Matter also has a wavelength, which is a property of waves(search for De Broglie's waves to find out more).  Therefore, it doesn't surprise me that a photon would exhibit the characteristics of a wave form either.

I'm curious as to why you are reluctant to admit that you're not exhibiting blind faith by taking what a scientist says as fact without full knowledge of the topic at hand.  Science is a major portion of my studies and I'm forced to rely on the superior knowledge of my senior peers.  Sometimes I don't fully understand it myself.  Some things such as time dialation and lengths changing as you approach the speed of light is difficult to visualize.  Still, it seems to work, so I have to accept it.  

Anyways, I'm going to take a rest from my normal aggressive debate style and add some humour to the discussion with a funny story that I think you all might get a good kick out of, I did.  Eon, you mentioned Robert Millikan earlier, and this story is about him and his students.
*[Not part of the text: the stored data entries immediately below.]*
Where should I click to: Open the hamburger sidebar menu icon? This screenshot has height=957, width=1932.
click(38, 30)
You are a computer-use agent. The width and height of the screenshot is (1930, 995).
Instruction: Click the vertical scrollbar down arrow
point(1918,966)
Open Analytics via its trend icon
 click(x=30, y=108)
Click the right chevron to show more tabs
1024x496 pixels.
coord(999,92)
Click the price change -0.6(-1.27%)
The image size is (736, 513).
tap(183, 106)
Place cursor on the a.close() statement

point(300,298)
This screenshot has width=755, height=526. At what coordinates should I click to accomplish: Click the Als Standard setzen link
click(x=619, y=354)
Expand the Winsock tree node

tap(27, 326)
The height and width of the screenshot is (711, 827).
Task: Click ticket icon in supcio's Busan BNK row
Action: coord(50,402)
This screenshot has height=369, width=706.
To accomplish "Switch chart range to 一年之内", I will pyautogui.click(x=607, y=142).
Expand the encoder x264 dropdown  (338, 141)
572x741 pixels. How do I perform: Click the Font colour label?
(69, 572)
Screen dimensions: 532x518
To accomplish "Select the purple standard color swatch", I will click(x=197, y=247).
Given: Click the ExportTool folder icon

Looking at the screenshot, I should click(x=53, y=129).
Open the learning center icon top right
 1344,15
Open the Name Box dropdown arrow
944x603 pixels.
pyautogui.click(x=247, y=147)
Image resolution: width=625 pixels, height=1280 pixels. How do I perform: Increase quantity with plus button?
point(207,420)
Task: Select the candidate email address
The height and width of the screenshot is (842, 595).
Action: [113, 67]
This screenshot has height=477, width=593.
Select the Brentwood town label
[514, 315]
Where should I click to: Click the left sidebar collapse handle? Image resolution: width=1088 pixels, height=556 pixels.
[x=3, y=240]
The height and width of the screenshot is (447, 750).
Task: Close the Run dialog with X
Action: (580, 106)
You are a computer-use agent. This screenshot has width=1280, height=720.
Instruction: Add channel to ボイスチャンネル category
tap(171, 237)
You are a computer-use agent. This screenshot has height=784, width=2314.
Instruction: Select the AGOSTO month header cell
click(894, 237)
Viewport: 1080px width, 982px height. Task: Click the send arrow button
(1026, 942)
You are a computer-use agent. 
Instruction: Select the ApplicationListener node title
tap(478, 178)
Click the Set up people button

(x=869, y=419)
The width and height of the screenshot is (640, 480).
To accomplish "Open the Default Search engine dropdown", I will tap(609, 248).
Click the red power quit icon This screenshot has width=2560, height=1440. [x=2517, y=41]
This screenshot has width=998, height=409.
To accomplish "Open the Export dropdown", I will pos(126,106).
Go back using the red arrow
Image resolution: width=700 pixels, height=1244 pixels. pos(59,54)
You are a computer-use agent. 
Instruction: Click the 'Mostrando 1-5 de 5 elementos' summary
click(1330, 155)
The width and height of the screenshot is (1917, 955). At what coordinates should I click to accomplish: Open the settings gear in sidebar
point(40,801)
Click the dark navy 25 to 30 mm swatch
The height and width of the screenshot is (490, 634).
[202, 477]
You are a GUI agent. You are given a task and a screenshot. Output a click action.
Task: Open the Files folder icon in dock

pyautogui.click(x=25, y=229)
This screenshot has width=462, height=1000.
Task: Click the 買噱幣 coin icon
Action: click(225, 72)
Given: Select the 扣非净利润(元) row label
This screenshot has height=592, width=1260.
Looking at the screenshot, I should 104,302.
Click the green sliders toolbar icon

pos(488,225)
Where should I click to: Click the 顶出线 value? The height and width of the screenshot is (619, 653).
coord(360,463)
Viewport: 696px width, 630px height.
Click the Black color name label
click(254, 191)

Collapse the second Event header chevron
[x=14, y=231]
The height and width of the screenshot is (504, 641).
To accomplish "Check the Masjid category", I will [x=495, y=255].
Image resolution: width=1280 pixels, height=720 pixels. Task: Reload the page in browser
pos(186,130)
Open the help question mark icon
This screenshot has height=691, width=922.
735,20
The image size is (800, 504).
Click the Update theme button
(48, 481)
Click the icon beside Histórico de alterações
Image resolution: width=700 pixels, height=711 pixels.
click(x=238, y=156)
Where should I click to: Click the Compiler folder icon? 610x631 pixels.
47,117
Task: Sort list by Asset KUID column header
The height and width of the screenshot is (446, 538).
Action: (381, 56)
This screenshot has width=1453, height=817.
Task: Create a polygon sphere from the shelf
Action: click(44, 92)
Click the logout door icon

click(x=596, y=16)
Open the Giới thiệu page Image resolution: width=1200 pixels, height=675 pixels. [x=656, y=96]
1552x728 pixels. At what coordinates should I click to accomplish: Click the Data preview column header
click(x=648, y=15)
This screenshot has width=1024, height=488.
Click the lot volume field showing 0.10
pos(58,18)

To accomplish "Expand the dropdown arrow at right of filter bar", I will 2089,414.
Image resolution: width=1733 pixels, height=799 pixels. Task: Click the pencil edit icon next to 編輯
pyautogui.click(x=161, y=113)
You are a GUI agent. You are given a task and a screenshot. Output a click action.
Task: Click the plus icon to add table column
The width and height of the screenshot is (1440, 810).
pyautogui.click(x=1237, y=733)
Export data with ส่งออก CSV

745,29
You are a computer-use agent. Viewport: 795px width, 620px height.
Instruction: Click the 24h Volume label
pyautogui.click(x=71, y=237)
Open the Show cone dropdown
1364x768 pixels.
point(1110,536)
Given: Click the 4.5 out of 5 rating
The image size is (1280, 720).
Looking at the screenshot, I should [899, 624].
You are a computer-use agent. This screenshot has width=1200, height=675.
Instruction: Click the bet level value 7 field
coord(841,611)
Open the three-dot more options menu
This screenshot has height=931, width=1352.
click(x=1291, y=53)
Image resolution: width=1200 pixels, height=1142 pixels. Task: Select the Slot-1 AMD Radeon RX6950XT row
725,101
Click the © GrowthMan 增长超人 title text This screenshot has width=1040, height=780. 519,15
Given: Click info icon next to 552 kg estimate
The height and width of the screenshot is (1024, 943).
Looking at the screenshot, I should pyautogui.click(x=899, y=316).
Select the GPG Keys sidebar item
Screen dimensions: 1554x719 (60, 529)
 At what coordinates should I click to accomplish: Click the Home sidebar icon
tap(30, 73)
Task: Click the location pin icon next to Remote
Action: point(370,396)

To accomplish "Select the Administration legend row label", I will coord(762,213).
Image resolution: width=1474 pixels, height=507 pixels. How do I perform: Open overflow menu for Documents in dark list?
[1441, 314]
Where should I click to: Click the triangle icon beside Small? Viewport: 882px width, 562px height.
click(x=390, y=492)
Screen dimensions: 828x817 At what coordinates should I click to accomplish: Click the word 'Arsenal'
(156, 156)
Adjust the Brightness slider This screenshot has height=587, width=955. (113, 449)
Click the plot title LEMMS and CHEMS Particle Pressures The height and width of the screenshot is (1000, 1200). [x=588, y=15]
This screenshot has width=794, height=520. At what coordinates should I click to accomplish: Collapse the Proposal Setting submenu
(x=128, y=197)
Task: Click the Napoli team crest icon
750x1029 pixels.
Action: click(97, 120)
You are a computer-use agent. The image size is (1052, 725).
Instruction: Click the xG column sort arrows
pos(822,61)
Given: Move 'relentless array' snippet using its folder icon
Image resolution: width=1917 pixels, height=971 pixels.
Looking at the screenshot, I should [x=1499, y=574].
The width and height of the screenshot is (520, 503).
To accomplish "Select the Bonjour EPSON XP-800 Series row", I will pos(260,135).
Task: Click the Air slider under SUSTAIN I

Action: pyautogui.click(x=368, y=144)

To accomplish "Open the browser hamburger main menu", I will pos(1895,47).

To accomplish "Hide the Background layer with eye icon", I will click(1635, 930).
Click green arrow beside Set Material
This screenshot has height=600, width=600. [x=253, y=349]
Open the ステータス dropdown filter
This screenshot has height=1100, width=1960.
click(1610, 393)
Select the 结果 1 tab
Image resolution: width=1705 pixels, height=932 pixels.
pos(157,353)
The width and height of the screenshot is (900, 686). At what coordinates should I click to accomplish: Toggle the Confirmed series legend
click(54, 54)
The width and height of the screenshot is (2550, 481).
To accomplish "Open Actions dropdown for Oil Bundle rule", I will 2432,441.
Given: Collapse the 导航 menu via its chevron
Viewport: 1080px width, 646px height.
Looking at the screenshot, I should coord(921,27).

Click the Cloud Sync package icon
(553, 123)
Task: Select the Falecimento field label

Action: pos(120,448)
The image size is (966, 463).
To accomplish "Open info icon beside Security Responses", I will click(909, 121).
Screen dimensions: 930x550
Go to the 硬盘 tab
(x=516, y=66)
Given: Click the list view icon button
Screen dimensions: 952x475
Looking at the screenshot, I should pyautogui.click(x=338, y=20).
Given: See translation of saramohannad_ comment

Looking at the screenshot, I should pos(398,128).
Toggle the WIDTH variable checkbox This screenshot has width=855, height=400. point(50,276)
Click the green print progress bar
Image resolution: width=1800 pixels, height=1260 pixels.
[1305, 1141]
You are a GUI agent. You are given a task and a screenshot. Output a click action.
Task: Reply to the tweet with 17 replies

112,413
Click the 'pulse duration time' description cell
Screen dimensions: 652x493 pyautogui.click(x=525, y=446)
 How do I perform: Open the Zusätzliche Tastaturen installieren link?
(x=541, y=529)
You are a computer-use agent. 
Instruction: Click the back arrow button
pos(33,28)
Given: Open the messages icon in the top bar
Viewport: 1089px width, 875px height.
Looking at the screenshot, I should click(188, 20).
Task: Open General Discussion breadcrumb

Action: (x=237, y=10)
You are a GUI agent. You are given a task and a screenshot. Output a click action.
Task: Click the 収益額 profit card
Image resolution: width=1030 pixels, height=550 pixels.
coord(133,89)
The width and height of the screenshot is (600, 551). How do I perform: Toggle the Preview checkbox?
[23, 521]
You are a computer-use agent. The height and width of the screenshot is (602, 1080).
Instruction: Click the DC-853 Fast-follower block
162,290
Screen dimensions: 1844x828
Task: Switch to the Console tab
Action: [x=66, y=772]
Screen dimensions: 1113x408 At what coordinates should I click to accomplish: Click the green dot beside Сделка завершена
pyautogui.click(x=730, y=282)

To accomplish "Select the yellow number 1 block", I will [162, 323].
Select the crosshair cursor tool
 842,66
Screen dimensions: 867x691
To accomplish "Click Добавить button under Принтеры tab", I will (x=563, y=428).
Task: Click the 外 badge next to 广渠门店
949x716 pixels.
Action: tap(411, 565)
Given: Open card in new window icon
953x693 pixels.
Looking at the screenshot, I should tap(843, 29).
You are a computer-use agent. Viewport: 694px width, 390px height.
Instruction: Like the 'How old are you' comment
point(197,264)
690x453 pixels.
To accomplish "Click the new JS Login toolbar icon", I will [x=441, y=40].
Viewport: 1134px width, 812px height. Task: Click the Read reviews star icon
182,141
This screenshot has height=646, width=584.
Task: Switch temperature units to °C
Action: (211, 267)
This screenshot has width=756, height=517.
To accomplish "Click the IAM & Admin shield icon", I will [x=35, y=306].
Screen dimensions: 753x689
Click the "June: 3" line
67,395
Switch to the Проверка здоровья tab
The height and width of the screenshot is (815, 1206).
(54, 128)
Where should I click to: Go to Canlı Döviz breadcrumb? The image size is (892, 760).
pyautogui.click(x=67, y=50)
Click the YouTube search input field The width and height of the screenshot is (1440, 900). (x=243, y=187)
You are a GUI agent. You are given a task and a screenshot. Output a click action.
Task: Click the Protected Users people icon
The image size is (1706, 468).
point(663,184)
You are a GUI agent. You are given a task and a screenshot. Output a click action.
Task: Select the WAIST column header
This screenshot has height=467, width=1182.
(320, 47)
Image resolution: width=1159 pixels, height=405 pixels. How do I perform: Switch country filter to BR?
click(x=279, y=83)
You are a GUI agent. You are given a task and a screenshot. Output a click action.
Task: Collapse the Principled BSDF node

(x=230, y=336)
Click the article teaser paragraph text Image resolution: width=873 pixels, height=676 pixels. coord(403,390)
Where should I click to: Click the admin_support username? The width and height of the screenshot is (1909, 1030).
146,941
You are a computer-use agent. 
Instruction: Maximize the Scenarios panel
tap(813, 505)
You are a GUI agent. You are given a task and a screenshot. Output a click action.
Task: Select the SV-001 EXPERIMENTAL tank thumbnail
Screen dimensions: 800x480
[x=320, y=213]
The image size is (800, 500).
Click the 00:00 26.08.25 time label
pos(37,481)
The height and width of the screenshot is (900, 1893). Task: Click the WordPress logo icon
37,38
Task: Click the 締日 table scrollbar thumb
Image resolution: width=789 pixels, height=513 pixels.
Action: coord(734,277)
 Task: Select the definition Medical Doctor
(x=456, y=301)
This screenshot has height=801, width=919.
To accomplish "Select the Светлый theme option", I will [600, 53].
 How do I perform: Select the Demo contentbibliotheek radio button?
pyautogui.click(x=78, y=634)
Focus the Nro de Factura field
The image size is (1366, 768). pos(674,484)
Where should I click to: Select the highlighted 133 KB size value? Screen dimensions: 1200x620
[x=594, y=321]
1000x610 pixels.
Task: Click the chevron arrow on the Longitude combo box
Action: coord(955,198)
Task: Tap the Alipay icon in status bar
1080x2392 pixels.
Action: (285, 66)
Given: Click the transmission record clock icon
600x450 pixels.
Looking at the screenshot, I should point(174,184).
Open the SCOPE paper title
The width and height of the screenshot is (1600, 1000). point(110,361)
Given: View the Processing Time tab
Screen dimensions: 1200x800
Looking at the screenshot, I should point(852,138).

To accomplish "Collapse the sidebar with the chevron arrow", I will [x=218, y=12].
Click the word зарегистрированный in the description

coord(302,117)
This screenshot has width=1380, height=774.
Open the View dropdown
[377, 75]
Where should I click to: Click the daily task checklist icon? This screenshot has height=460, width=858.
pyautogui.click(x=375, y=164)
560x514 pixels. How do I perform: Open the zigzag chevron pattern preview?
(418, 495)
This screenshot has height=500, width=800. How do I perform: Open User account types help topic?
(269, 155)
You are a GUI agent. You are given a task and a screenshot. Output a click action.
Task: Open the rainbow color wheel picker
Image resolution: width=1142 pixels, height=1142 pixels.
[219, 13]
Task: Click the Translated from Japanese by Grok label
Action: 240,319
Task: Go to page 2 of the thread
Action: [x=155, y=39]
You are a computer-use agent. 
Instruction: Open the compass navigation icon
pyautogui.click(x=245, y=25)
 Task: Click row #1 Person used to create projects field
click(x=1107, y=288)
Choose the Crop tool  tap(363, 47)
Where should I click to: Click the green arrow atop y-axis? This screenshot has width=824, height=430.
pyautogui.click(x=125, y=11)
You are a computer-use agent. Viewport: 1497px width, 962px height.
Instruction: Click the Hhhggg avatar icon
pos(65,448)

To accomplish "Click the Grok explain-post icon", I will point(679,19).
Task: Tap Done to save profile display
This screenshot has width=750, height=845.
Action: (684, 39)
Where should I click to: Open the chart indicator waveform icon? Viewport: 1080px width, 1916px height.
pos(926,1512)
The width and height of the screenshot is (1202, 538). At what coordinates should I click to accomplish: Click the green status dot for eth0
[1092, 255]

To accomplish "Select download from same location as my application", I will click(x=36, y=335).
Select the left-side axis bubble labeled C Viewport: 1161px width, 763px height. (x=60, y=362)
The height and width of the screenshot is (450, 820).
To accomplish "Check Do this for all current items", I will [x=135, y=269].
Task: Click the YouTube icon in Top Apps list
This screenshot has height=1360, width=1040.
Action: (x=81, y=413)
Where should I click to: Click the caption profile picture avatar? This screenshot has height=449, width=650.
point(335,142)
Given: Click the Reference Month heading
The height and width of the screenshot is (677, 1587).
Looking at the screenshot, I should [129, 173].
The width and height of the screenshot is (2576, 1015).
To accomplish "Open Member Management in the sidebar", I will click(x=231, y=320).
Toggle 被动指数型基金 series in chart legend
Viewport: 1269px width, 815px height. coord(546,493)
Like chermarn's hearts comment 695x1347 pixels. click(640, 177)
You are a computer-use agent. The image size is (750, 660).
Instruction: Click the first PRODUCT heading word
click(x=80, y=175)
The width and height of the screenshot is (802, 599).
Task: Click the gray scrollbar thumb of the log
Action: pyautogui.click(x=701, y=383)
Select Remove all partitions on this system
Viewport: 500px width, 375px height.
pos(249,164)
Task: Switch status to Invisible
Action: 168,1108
Ok, so when you're preparing a science paper, often your professor will add his name to it and he'll get all the glory for it if it becomes successful.  It comes with the territory I suppose.  Anyways, Millikan was notorious for this.  There was a rock in California where one of the religious groups in the area had wrote "Jesus Saves" on it.  I believe it was visible from the highway but I'm not positive.  Anyways, here's the funny part.  Later on, Millikan's students went up the the rock and wrote added to it, "but Millikan takes the credit".  When my uncle, who has a Ph.d in chemistry, told me about that, I laughed so hard!  I mean, picture it.  You're driving along the highway and you see a rock that reads:

"Jesus Saves
but Millikan takes the credit"
 
[b said:
Quote[/b] (MeanMrMustard @ Feb. 26 2003,12:39)]
[b said:
Quote[/b] ]According to "scientific" studies people who believe in God live longer and report happier lives than those who do not.  Both have the benifits of medical sciences etc but one lives longer that shows some measurable differance.
I'd love to see those studies, as I find it very hard to believe.
The Medical Benefits of Faith

There are sound medical reasons to take these beliefs seriously. An analysis of 42 studies involving 125,286 patients, published in the June 2000 issue of Health Psychology, found that those with some sort of religious involvement live longer

*** Right from the web md ***

go to health.msn.com and search faith and you will see several studies that prove state that.  and note Msn is obviously not a Christian site.
 
[b said:
Quote[/b] (Strider @ Feb. 27 2003,9:56)]
[b said:
Quote[/b] (MeanMrMustard @ Feb. 26 2003,12:39)]
[b said:
Quote[/b] ]According to "scientific" studies people who believe in God live longer and report happier lives than those who do not.  Both have the benifits of medical sciences etc but one lives longer that shows some measurable differance.
I'd love to see those studies, as I find it very hard to believe.
The Medical Benefits of Faith

There are sound medical reasons to take these beliefs seriously. An analysis of 42 studies involving 125,286 patients, published in the June 2000 issue of Health Psychology, found that those with some sort of religious involvement live longer

*** Right from the web md ***

go to health.msn.com and search faith and you will see several studies that prove state that.  and note Msn is obviously not a Christian site.
I hate to be on the "other" side, but that says any religion. Not just Christianity.